Harold Bishop

No. 89, 84
- Position: Tight end

Personal information
- Born: April 8, 1970 (age 55) Booneville, Mississippi, U.S.
- Listed height: 6 ft 4 in (1.93 m)
- Listed weight: 254 lb (115 kg)

Career information
- High school: Central East (Tuscaloosa, Alabama)
- College: LSU
- NFL draft: 1994: 3rd round, 69th overall pick

Career history
- Tampa Bay Buccaneers (1994); Cleveland Browns (1995); Baltimore Ravens (1996); Washington Redskins (1996); Rhein Fire (1998); Pittsburgh Steelers (1998–1999);

Awards and highlights
- Second-team All-SEC (1993);

Career NFL statistics
- Receptions: 19
- Receiving yards: 161
- Stats at Pro Football Reference

= Harold Bishop (American football) =

American football player (born 1970)

Harold Lucius Bishop Jr. (born April 8, 1970) is an American former professional football player who was a tight end in the National Football League (NFL) for five teams.

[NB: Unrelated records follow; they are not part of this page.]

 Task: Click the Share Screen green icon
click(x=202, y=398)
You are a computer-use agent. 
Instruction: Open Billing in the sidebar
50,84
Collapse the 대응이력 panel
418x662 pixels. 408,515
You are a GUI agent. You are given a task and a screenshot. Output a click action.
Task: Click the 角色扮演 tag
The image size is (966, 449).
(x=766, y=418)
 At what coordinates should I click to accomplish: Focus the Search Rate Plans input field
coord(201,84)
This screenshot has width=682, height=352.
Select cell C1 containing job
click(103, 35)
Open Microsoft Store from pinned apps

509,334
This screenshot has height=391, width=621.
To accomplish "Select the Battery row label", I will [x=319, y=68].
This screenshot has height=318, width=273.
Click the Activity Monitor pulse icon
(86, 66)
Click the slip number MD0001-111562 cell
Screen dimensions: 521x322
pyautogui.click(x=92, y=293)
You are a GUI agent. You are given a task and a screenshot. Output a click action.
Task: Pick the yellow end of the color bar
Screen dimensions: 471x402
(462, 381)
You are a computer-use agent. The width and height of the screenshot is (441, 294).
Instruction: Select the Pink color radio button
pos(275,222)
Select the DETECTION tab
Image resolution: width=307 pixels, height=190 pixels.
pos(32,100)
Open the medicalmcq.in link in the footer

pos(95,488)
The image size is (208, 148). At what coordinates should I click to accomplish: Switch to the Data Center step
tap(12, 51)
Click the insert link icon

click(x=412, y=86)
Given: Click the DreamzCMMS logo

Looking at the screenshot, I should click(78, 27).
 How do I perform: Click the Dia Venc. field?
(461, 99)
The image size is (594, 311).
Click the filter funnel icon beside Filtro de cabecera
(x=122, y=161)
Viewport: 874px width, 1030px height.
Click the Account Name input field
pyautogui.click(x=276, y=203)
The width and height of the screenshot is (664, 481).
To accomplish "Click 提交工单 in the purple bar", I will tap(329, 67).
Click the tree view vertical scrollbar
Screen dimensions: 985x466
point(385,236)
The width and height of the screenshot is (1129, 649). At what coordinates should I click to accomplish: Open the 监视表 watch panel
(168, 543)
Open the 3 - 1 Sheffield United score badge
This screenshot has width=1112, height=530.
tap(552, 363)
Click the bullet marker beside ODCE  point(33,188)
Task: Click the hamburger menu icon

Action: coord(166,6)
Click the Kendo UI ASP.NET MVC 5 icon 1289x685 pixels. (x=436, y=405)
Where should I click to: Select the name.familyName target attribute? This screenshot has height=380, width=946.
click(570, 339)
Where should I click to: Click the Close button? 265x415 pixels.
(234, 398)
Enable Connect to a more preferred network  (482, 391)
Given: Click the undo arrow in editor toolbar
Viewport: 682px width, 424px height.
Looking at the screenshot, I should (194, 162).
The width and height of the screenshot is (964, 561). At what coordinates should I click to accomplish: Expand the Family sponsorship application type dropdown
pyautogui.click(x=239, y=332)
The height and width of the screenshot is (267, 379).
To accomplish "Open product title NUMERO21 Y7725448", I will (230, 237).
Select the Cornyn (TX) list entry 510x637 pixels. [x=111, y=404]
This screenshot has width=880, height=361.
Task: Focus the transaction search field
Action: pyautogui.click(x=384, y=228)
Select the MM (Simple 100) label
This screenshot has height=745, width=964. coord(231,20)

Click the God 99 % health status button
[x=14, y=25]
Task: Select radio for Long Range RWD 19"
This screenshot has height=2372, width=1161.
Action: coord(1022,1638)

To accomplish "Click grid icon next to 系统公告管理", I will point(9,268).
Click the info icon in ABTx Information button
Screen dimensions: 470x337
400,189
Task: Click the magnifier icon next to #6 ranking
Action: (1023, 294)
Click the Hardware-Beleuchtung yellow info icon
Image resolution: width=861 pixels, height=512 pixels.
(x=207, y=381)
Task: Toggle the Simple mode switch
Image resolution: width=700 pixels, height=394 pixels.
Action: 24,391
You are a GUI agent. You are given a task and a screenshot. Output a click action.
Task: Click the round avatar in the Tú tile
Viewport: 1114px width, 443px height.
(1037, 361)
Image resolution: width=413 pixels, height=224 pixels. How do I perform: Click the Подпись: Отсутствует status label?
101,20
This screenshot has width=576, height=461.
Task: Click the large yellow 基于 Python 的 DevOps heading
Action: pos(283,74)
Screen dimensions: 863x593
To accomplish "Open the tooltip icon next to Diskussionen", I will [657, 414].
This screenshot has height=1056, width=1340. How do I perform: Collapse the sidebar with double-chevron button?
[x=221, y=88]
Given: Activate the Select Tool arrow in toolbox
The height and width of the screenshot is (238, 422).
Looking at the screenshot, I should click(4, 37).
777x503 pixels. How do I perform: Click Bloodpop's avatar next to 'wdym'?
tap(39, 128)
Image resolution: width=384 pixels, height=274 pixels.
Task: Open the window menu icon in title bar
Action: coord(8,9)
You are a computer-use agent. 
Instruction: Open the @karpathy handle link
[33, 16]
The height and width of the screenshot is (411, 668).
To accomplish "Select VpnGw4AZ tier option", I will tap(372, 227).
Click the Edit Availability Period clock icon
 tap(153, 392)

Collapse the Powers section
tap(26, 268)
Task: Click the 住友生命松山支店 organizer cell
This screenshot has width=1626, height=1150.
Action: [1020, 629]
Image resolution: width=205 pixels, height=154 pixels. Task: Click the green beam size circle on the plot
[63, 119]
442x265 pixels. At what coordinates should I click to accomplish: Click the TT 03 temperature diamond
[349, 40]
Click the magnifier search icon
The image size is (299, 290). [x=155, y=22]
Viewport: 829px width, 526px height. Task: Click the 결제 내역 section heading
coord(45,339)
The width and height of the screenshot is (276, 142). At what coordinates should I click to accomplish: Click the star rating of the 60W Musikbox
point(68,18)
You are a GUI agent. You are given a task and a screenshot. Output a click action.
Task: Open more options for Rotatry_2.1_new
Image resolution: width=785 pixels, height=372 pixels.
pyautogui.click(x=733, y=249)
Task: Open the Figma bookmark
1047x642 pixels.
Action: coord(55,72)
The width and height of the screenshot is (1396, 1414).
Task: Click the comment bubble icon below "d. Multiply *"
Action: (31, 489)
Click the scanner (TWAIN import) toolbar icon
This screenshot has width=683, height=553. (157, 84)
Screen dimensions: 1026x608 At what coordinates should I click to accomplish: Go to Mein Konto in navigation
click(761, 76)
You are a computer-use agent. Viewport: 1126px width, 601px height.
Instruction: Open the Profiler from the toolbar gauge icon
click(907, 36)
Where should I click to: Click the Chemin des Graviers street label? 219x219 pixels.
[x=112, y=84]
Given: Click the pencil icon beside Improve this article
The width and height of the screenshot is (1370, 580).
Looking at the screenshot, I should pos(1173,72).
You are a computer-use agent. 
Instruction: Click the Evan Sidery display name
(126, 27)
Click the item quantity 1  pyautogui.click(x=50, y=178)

He played college football at Louisiana State University from 1989 to 1994. He was selected by the Tampa Bay Buccaneers in the 1994 NFL draft with the 69th overall pick. In the 1995 off season the Buccaneers traded Bishop to the Cleveland Browns for the 35th pick in the second round of the 1996 NFL draft and selected Mike Alstott with the pick. He was on the team when the Browns became the Baltimore Ravens. He played one season in NFL Europe with the Rhein Fire, who won the World Bowl in 1998. Bishop then signed with the Pittsburgh Steelers and played with them from 1998 to 1999.